**YOUR GOAL**
Reproduce verbatim every line from the one that includes "Click the floppy disk icon on Crea" to the closing line of the entries; omit everything before it.

═════ PROVIDED ENTRIES

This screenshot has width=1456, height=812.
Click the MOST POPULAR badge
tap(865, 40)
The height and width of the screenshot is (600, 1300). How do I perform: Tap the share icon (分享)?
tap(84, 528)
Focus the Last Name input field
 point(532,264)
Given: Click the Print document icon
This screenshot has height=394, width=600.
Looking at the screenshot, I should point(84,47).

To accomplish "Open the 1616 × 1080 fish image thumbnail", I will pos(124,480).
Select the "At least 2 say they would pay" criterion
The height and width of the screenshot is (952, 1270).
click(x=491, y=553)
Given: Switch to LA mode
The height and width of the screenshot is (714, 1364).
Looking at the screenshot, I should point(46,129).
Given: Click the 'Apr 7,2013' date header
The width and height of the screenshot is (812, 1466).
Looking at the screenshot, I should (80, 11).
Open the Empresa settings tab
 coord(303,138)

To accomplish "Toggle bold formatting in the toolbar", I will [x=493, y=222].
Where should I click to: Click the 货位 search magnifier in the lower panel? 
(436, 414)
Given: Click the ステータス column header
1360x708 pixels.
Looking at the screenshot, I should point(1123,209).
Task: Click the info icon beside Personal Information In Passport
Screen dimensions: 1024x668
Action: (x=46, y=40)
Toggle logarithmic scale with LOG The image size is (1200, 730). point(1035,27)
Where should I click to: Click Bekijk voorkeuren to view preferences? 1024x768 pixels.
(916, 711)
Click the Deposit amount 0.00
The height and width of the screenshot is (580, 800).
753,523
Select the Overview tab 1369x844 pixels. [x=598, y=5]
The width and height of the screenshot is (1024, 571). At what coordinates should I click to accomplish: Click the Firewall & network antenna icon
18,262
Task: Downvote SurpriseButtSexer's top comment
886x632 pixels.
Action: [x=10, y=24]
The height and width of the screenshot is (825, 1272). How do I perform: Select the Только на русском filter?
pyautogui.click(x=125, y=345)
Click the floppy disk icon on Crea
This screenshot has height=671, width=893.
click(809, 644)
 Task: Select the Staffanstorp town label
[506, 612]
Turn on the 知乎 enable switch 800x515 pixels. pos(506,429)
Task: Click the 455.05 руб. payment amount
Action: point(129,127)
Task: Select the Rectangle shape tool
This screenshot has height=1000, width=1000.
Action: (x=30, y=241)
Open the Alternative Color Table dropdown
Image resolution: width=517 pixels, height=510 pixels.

══════════

**WRITTEN REPLY**
Click the floppy disk icon on Crea
This screenshot has height=671, width=893.
click(809, 644)
 Task: Select the Staffanstorp town label
[506, 612]
Turn on the 知乎 enable switch 800x515 pixels. pos(506,429)
Task: Click the 455.05 руб. payment amount
Action: point(129,127)
Task: Select the Rectangle shape tool
This screenshot has height=1000, width=1000.
Action: (x=30, y=241)
Open the Alternative Color Table dropdown
Image resolution: width=517 pixels, height=510 pixels.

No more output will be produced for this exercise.